Asked why the chronic pain community isn’t getting the message that they are not being targeted, Kelley said, “I don’t know for sure.”
“From the very start we were clear that doctors should responsibly treat people with chronic pain,” Kelley said. “But some doctors are starting to feel a little bit paranoid about the different laws. I think, sometimes, they’re over-concerned.”
Coming as early as September, Ohio will be able to offer chronic pain patients another alternative — medical marijuana.
“There is some evidence it works for chronic pain,” said Kelley. “There is also some evidence it may be a way to treat people who are addicted to opiates.”
Filed under: General Problems
Dependqncy is certainly not the samething. For example in a another post a healthcare worker talked about how she was buying 60 to 80 pills and they would last for a few days. Well I have been on the same dose of opiates (even though my back has gotten worse) and getting the same amount of pills a month since 2002. How many addicts are able to do that without doctor shopping or getting drugs from the street.
There is not a shred of evidence supporting the assertion that one will become an addict by taking a prescription Opioid. Our Soldiers returned from Viet Nam and only 7% ever suffered from withdrawal from daily opium. Let’s stick to scientific facts, not hyperbole.

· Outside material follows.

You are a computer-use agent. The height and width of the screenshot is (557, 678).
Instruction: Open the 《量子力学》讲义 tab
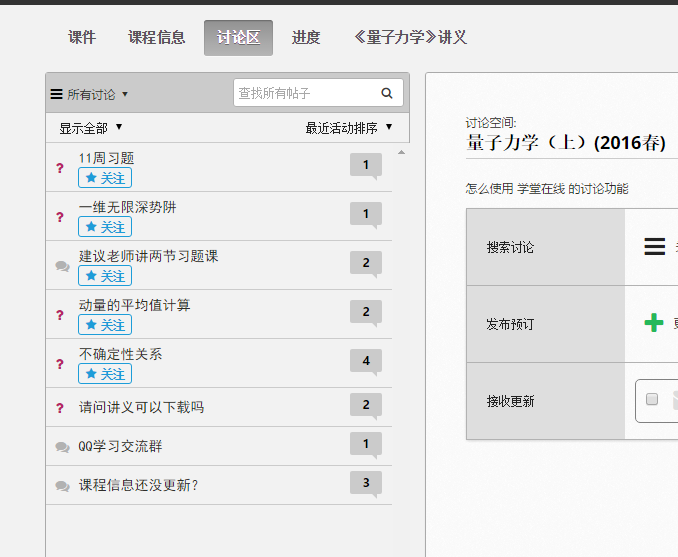click(x=410, y=38)
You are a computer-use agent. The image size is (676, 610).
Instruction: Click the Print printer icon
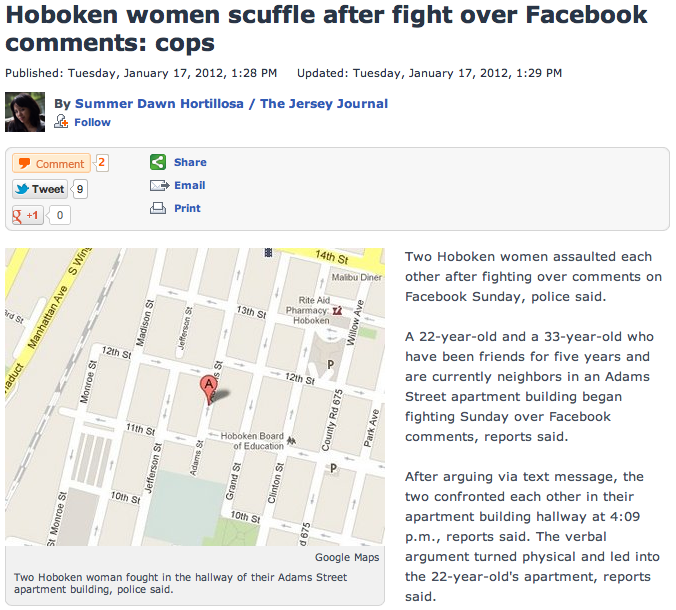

How can anyone say that these guidelines/laws aren’t going to affect chronic pain patients when even people who have been stable on their medication for years are already being targeted? I am getting so tired of hearing that we are potentially addicts when there’s a huge difference between dependency and addiction! I use my medication exactly as prescribed even now when the dosage has been severely cut to the point that it’s no longer effective. If I were an addict I would be incapable of doing that. Addicts use their drug of choice until it’s gone! I can only repeat that I hope everyone connected with this stupidity gets a very painful condition, gets nothing to relieve that pain and lives to be100!